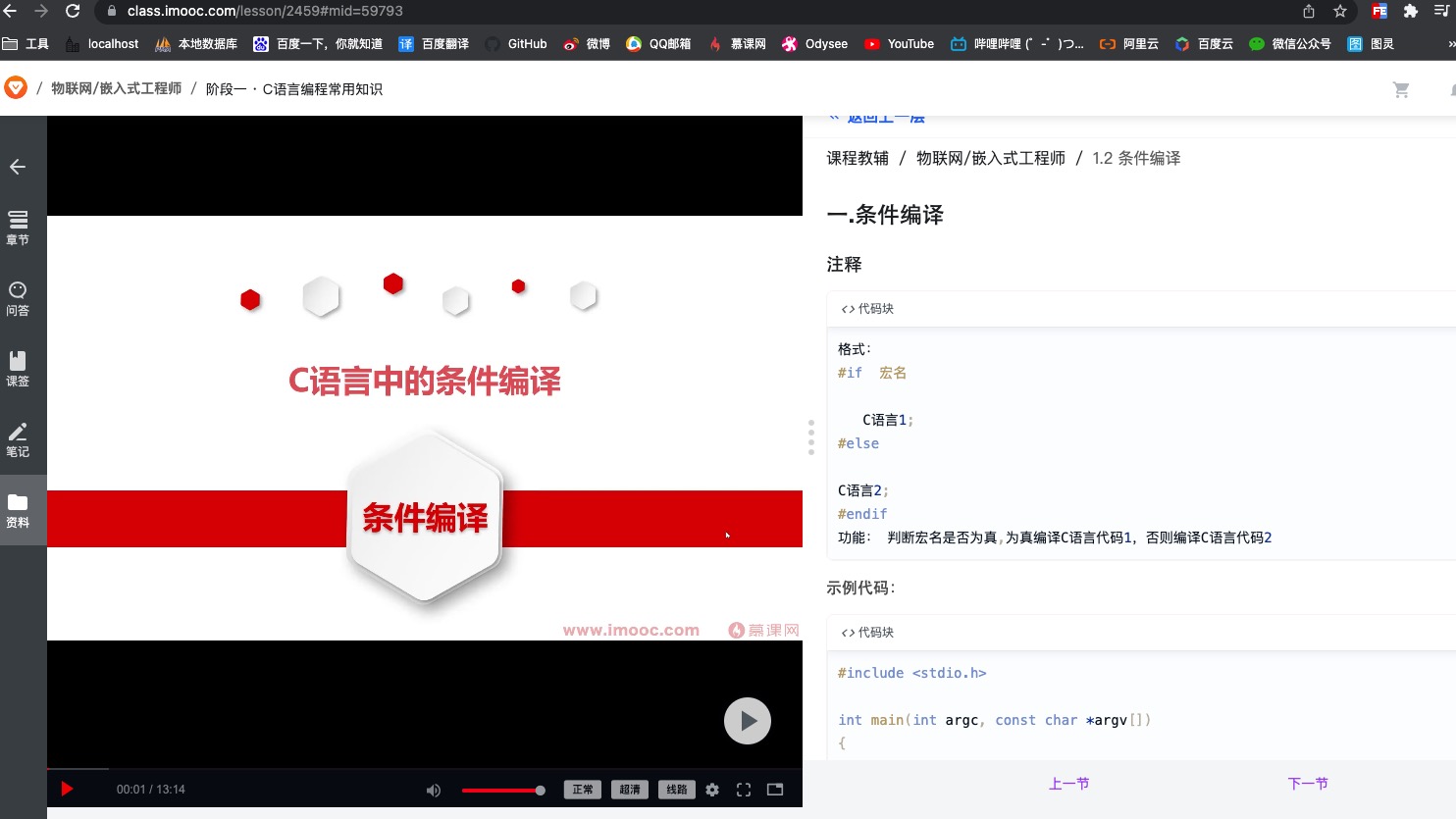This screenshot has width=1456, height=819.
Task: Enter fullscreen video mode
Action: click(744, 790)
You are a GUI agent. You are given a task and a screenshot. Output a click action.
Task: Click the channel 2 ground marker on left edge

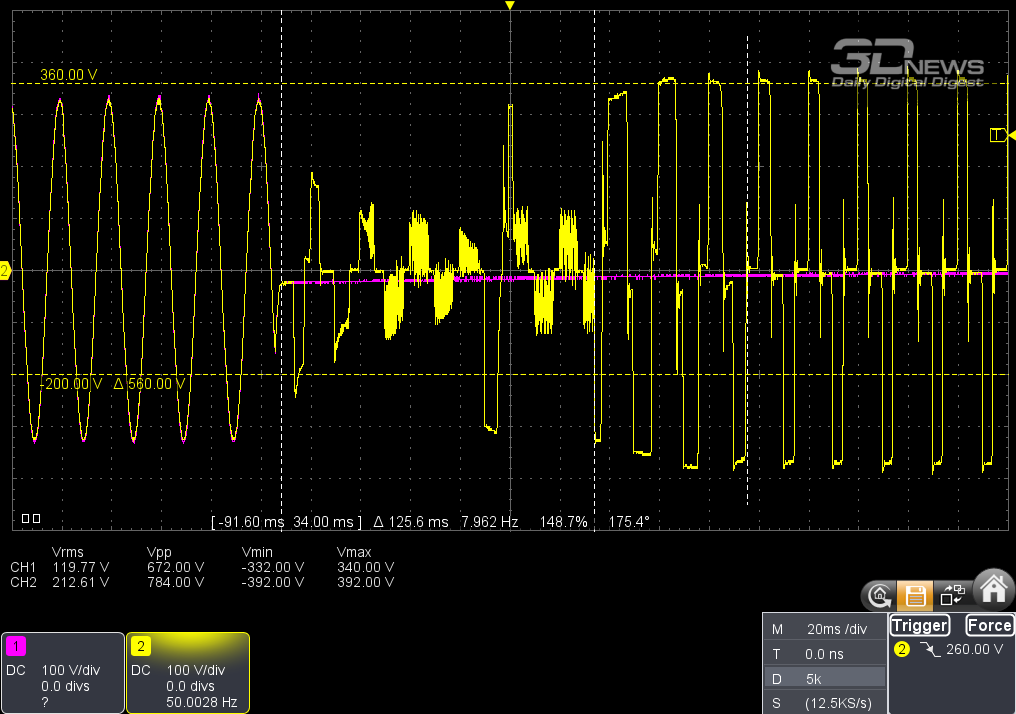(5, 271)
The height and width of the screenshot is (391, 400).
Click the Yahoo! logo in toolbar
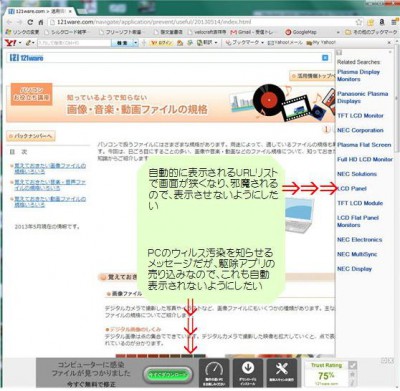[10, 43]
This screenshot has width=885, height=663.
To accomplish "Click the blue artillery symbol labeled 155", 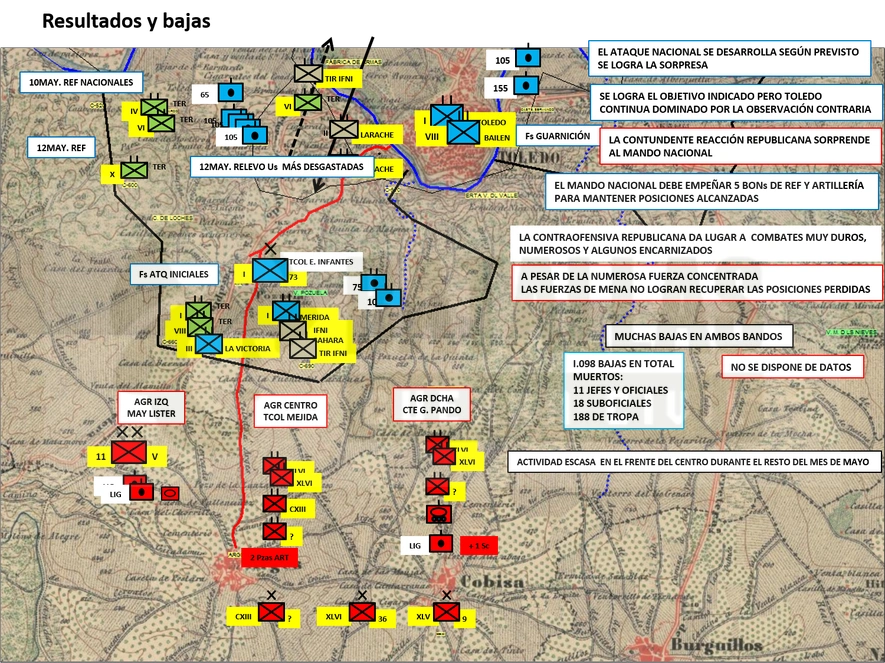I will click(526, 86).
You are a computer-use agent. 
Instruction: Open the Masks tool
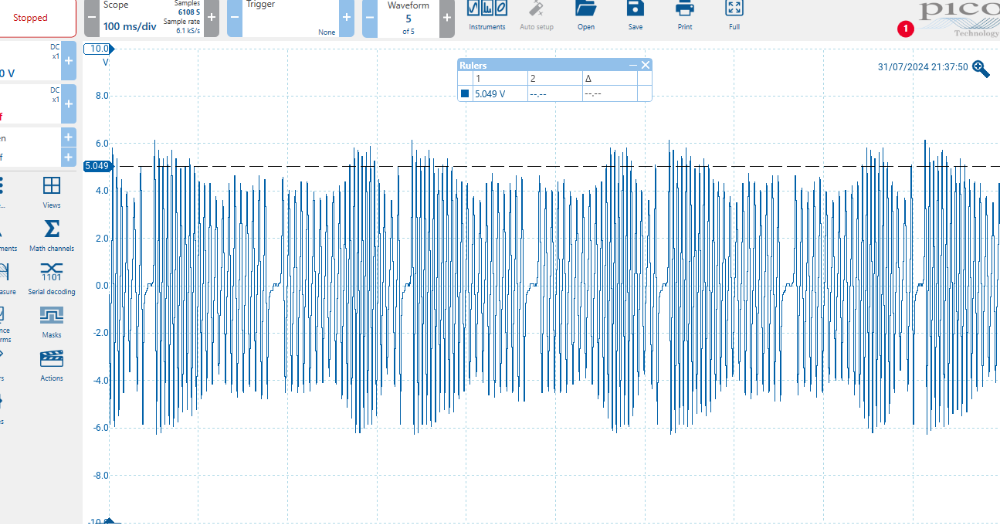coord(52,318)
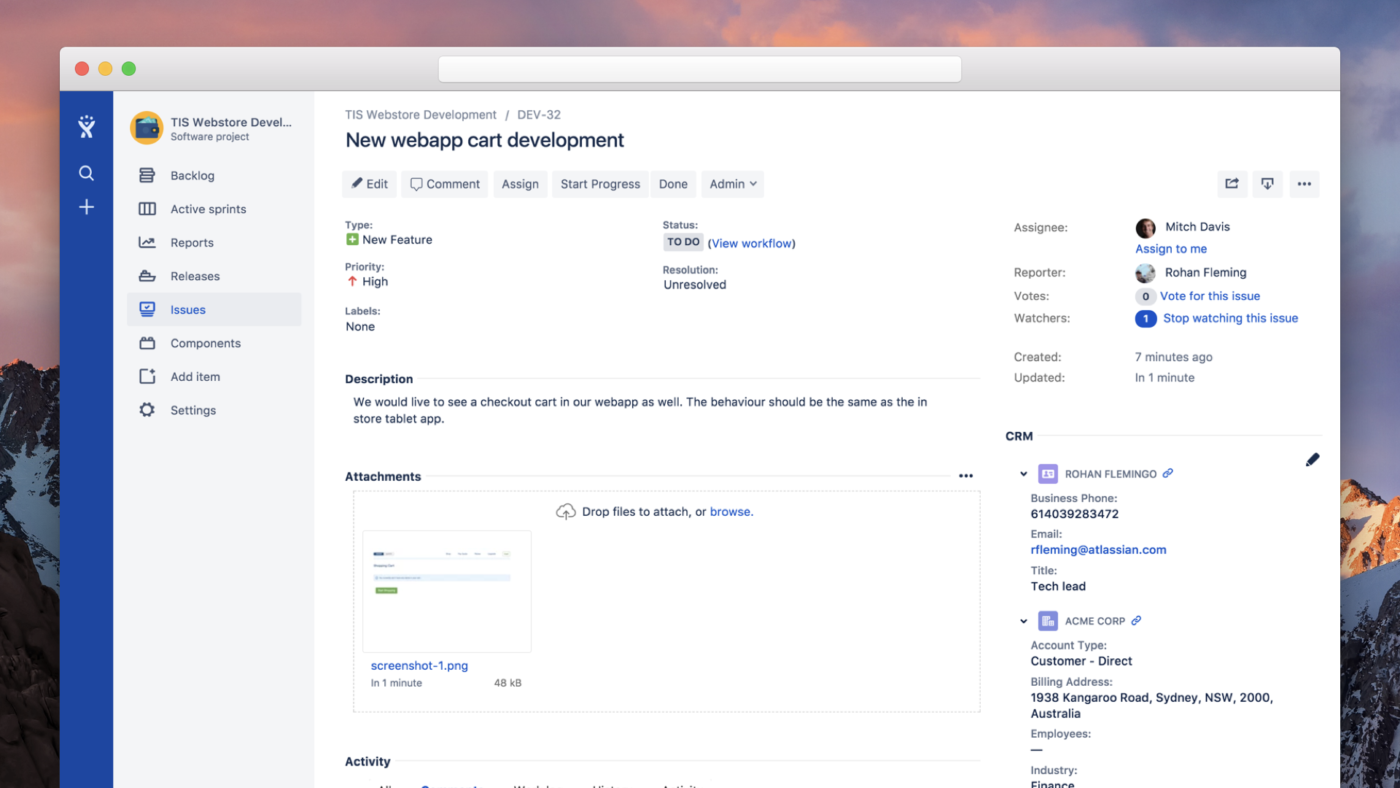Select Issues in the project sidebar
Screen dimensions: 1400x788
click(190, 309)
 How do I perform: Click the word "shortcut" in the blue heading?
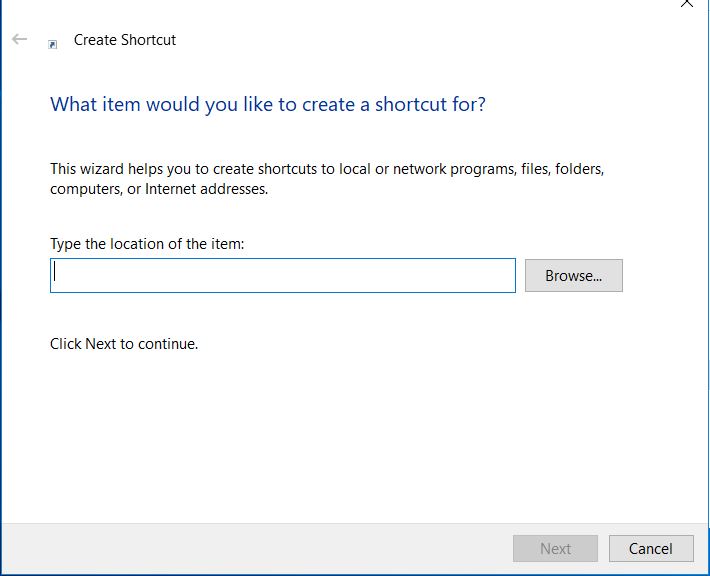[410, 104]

================

- **WHAT IS BEING ASKED**
The lines from the one holding "Instruction: Open the Masks tool" through the end of the material above are to be echoed exactly, both ends included. Do not include pictures.

- **EXERCISE RESPONSE**
Instruction: Open the Masks tool
coord(52,318)
Select Issues in the project sidebar
Screen dimensions: 1400x788
click(190, 309)
 How do I perform: Click the word "shortcut" in the blue heading?
[410, 104]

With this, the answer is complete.